Work required: Render everything in the listing from the line containing "Task: Open the three-dot more options menu" down to the line containing "pos(744,99)" as a numbered list, omitting blank lines.

Extracted records:

/---

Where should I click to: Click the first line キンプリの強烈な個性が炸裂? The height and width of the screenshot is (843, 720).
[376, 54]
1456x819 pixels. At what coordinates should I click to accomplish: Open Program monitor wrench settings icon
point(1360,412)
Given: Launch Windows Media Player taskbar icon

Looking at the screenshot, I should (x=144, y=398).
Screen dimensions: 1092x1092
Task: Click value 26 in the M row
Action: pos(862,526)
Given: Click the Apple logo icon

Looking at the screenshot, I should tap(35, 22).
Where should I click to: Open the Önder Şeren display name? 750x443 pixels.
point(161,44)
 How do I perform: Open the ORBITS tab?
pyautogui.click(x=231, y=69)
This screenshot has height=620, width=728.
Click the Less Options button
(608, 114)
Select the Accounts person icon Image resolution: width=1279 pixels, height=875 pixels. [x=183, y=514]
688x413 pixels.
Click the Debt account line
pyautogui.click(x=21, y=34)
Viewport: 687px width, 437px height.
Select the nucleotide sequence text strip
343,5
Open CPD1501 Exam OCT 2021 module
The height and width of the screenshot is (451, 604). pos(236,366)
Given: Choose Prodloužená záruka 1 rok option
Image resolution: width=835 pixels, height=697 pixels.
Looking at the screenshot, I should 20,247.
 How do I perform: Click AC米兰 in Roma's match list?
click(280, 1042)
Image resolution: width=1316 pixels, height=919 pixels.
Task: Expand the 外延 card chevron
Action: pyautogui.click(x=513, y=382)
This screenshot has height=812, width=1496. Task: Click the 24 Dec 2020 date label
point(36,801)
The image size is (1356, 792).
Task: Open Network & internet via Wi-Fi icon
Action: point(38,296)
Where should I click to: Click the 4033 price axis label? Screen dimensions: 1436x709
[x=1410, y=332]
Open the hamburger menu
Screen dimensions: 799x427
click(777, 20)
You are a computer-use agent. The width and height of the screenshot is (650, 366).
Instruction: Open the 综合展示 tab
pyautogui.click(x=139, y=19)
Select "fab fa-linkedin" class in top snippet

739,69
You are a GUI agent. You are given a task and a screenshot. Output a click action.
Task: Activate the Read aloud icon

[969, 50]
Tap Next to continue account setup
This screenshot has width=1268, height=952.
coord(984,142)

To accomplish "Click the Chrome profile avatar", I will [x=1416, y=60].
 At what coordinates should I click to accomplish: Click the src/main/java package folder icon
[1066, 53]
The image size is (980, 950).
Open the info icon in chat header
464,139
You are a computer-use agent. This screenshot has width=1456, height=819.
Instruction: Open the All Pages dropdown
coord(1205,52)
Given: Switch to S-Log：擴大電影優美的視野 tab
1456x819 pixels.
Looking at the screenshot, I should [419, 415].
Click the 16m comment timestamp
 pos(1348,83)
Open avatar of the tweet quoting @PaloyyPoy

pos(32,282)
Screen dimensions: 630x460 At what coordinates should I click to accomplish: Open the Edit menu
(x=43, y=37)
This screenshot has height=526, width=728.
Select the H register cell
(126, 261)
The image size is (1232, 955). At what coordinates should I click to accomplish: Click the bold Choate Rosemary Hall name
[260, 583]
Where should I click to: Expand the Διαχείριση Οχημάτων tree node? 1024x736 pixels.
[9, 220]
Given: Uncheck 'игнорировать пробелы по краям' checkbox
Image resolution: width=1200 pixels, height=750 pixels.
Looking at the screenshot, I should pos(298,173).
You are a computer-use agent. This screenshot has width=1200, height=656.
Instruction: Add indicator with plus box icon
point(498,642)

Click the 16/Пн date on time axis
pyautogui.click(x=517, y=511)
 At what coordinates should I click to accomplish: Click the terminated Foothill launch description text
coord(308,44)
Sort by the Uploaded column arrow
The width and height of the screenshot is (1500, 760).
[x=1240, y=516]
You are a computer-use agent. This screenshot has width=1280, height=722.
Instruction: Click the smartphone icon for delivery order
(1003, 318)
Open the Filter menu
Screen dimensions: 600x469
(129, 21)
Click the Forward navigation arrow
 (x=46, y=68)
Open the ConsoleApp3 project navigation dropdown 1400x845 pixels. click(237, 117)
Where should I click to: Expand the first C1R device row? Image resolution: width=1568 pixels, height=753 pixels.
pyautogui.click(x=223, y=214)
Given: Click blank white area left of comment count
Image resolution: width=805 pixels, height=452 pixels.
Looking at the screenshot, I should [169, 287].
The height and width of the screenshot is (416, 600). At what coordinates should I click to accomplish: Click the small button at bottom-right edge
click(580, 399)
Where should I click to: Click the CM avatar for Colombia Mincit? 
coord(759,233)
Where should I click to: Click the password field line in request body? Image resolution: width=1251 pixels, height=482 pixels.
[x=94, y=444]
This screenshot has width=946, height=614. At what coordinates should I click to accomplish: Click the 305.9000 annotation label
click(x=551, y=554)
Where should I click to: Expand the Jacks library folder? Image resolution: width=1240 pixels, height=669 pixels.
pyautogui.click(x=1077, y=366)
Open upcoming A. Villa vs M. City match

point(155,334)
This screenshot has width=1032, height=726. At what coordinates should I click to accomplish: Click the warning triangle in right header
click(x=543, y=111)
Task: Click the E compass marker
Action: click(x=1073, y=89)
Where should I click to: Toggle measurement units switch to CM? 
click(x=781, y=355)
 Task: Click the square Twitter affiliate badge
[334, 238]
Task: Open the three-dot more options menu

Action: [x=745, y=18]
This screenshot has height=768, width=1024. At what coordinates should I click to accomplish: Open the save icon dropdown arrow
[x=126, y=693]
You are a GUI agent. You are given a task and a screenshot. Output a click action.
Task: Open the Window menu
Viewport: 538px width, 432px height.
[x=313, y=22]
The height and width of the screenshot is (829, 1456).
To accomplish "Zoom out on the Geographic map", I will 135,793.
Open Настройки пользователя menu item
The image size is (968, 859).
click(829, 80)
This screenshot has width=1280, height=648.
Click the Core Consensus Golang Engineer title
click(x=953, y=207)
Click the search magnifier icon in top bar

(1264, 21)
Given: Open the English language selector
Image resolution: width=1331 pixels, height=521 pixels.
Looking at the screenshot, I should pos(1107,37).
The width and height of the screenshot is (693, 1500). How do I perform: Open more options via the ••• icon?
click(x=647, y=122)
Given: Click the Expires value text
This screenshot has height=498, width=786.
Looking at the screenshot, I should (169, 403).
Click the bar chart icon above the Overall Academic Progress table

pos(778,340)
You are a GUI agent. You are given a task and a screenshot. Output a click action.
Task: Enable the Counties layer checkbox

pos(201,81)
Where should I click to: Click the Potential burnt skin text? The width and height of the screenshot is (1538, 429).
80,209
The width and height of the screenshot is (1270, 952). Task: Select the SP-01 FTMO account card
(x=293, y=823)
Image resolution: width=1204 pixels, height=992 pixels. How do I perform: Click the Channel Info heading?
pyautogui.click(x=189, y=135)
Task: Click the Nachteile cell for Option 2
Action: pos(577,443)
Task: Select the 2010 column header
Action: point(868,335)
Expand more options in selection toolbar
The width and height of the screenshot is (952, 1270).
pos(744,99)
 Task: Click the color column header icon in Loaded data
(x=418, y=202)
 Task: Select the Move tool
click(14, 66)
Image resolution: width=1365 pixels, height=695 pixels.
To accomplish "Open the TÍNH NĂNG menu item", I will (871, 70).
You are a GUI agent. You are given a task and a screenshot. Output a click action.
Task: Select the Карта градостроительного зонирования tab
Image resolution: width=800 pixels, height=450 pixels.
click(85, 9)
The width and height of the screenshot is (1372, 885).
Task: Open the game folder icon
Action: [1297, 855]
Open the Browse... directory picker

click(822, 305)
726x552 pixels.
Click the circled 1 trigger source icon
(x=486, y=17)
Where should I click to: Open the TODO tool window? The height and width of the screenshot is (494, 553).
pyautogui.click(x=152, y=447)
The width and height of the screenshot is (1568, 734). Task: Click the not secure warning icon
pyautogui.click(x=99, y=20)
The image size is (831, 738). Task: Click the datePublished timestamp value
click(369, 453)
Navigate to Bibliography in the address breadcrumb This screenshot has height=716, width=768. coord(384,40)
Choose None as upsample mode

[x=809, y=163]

\---

Solution for this problem:
1. Task: Open the three-dot more options menu
2. Action: [x=745, y=18]
3. This screenshot has height=768, width=1024. At what coordinates should I click to accomplish: Open the save icon dropdown arrow
4. [x=126, y=693]
5. You are a GUI agent. You are given a task and a screenshot. Output a click action.
6. Task: Open the Window menu
7. Viewport: 538px width, 432px height.
8. [x=313, y=22]
9. The height and width of the screenshot is (829, 1456).
10. To accomplish "Zoom out on the Geographic map", I will 135,793.
11. Open Настройки пользователя menu item
12. The image size is (968, 859).
13. click(829, 80)
14. This screenshot has width=1280, height=648.
15. Click the Core Consensus Golang Engineer title
16. click(x=953, y=207)
17. Click the search magnifier icon in top bar
18. (1264, 21)
19. Given: Open the English language selector
20. Image resolution: width=1331 pixels, height=521 pixels.
21. Looking at the screenshot, I should pos(1107,37).
22. The width and height of the screenshot is (693, 1500). How do I perform: Open more options via the ••• icon?
23. click(x=647, y=122)
24. Given: Click the Expires value text
25. This screenshot has height=498, width=786.
26. Looking at the screenshot, I should (169, 403).
27. Click the bar chart icon above the Overall Academic Progress table
28. pos(778,340)
29. You are a GUI agent. You are given a task and a screenshot. Output a click action.
30. Task: Enable the Counties layer checkbox
31. pos(201,81)
32. Where should I click to: Click the Potential burnt skin text? The width and height of the screenshot is (1538, 429).
33. 80,209
34. The width and height of the screenshot is (1270, 952). Task: Select the SP-01 FTMO account card
35. (x=293, y=823)
36. Image resolution: width=1204 pixels, height=992 pixels. How do I perform: Click the Channel Info heading?
37. pyautogui.click(x=189, y=135)
38. Task: Click the Nachteile cell for Option 2
39. Action: pos(577,443)
40. Task: Select the 2010 column header
41. Action: point(868,335)
42. Expand more options in selection toolbar
43. The width and height of the screenshot is (952, 1270).
44. pos(744,99)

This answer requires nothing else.